__Exercise directions__.
Please reproduce the lines of the material word for word, from the line with "The width and height of the screenshot is (1245, 700)." up to and including the line with "Action: pos(163,151)". Leave the pictures out of your answer.

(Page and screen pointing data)
%%

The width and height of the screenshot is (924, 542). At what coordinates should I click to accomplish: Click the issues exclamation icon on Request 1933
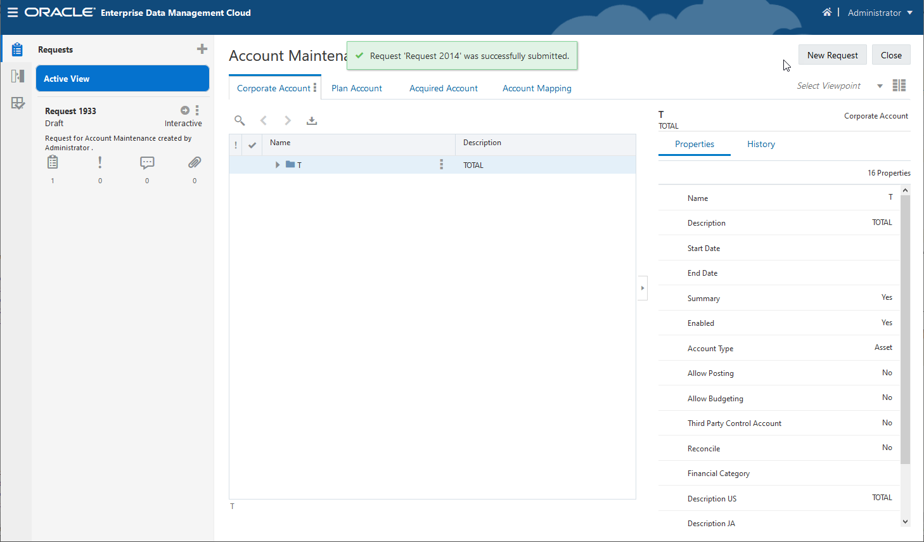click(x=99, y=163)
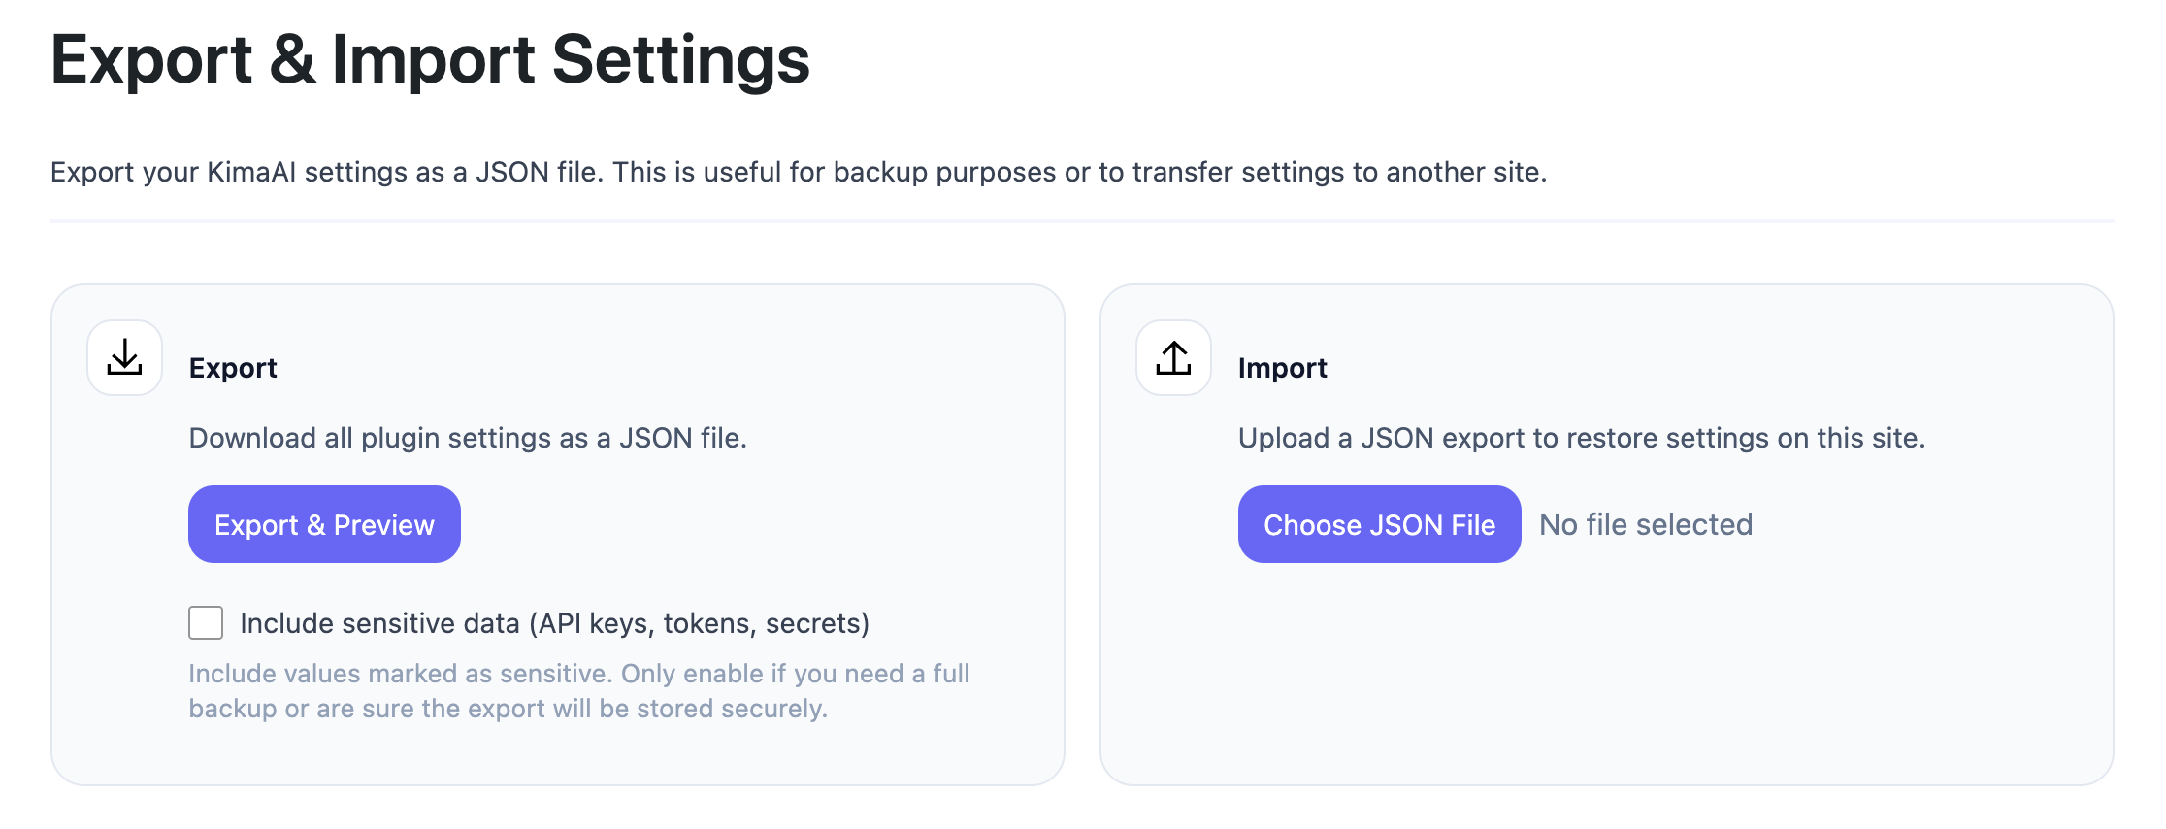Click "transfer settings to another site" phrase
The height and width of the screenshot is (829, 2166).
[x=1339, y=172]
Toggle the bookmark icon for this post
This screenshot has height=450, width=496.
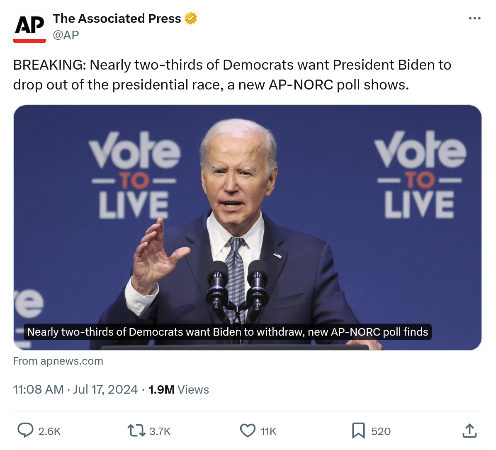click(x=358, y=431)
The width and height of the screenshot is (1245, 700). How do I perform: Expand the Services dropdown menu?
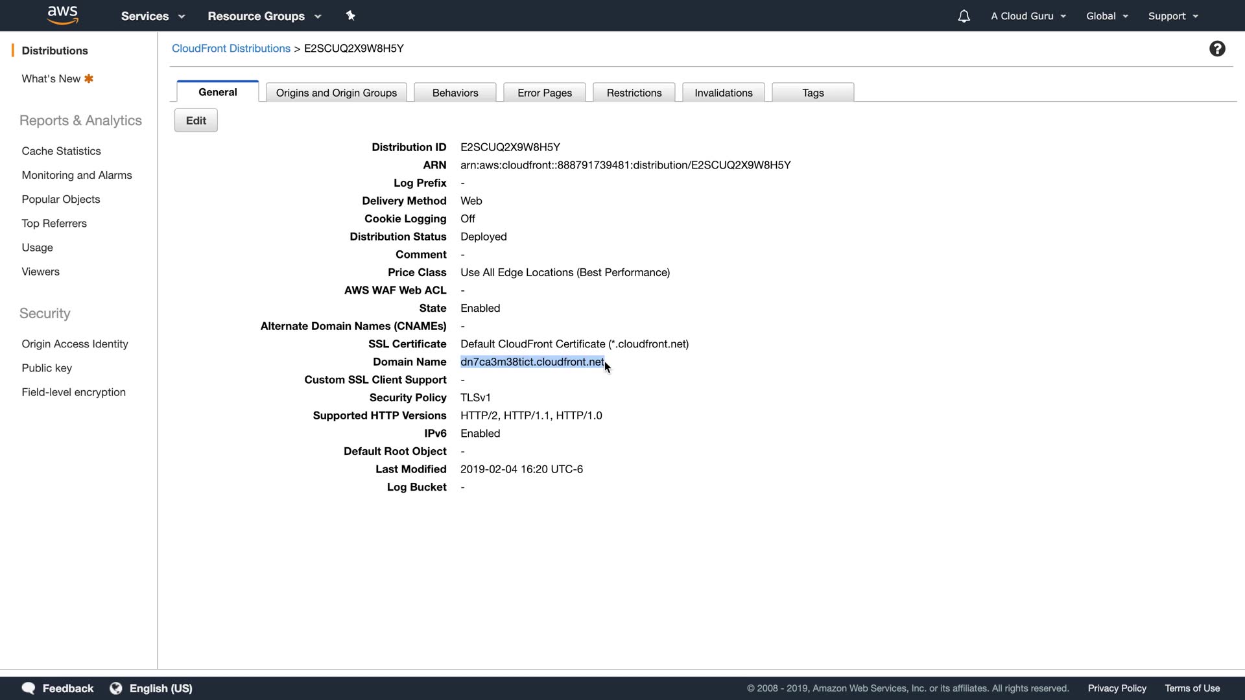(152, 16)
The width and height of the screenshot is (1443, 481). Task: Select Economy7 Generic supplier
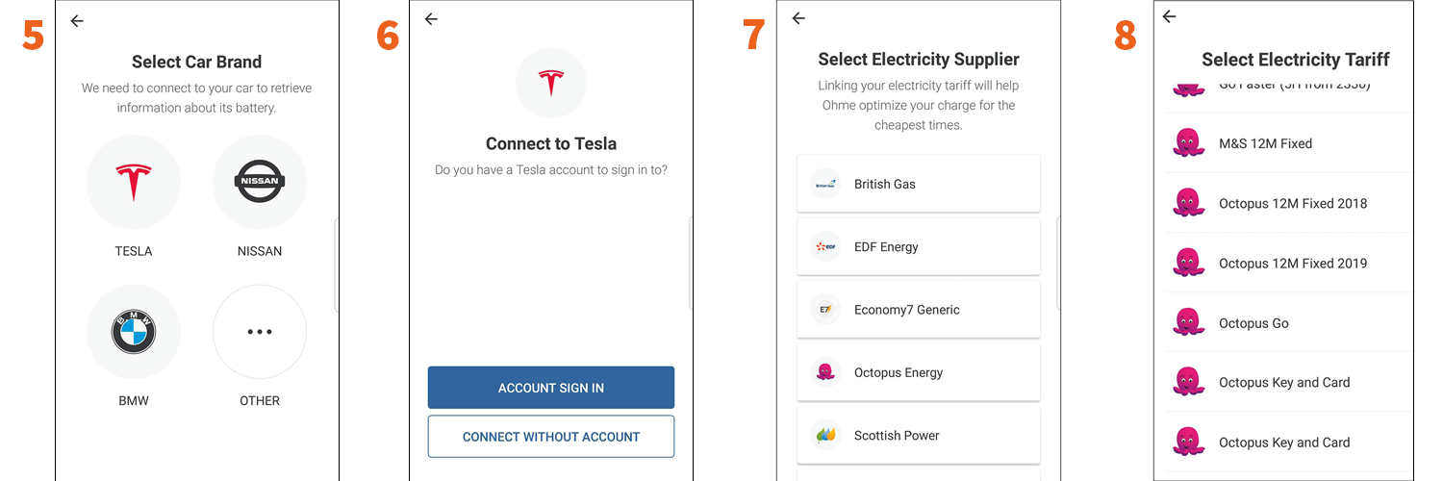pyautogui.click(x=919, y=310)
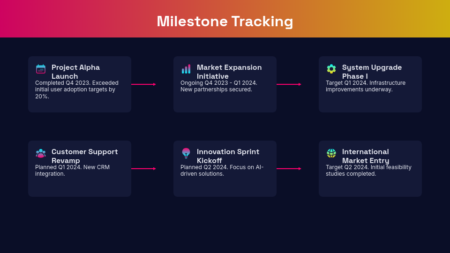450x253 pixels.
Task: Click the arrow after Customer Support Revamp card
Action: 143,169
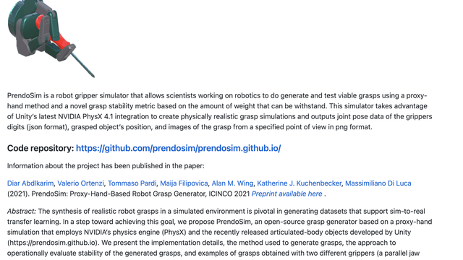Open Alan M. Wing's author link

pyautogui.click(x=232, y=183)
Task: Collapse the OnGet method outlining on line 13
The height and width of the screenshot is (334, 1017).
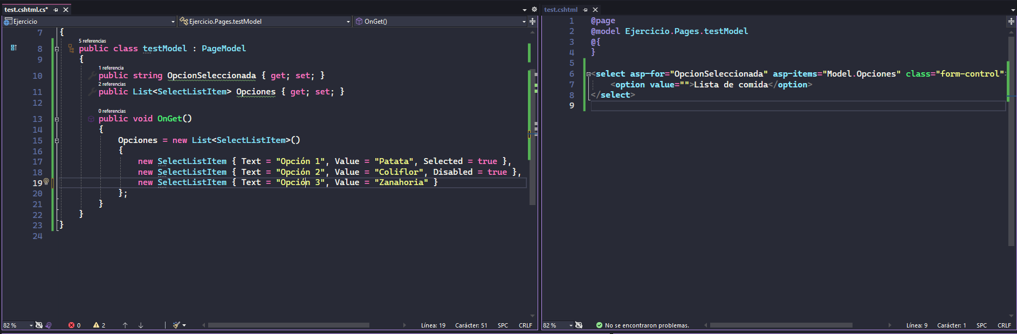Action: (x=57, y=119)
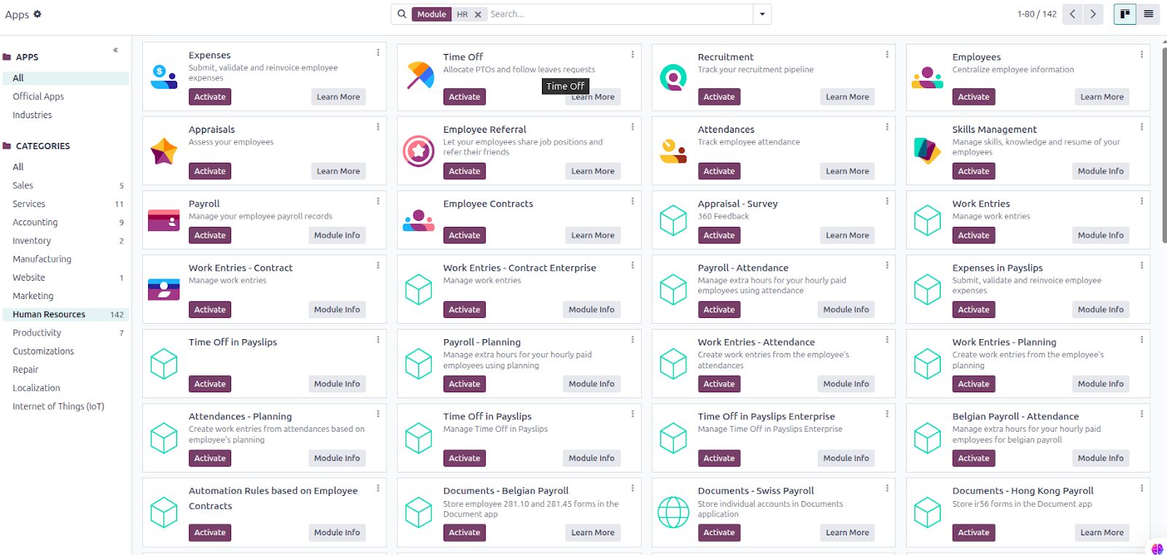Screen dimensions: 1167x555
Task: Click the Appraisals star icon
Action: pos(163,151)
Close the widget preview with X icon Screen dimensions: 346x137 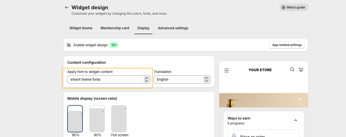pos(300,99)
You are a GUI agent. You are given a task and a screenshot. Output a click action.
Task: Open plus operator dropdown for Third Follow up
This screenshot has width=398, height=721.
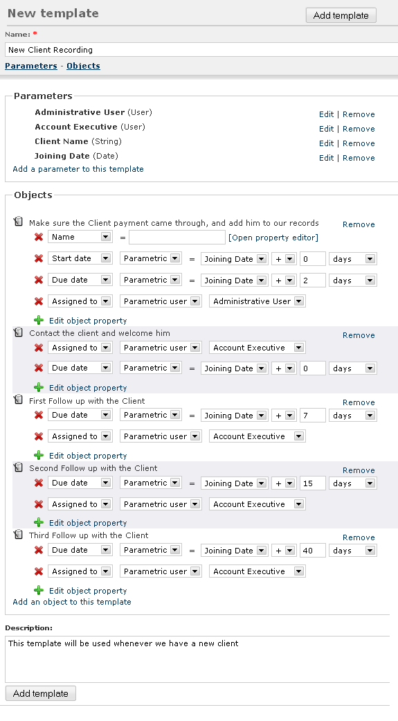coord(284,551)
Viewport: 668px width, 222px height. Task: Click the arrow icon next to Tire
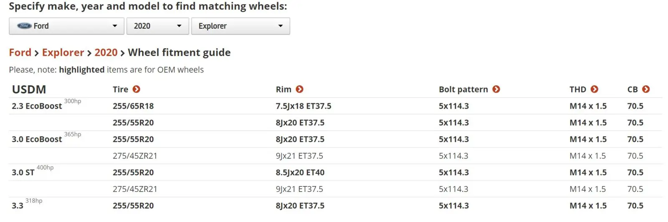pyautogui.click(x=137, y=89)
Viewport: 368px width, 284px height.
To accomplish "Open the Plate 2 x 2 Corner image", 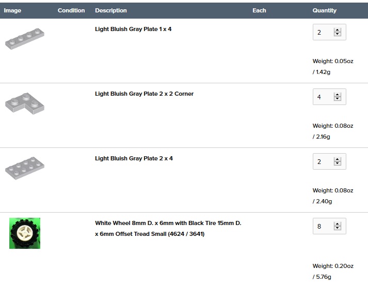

%%

__Complete answer__.
The width and height of the screenshot is (1245, 700). How do I perform: Expand the Services dropdown menu?
(152, 16)
The width and height of the screenshot is (1443, 481). Task: Select Economy7 Generic supplier
pyautogui.click(x=919, y=310)
450x253 pixels.
Task: Click the arrow after Customer Support Revamp card
Action: 143,169
Open Alan M. Wing's author link

pyautogui.click(x=232, y=183)
Task: Collapse the OnGet method outlining on line 13
The height and width of the screenshot is (334, 1017).
Action: (x=57, y=119)
Screen dimensions: 1167x555
Task: Click the Appraisals star icon
Action: pos(163,151)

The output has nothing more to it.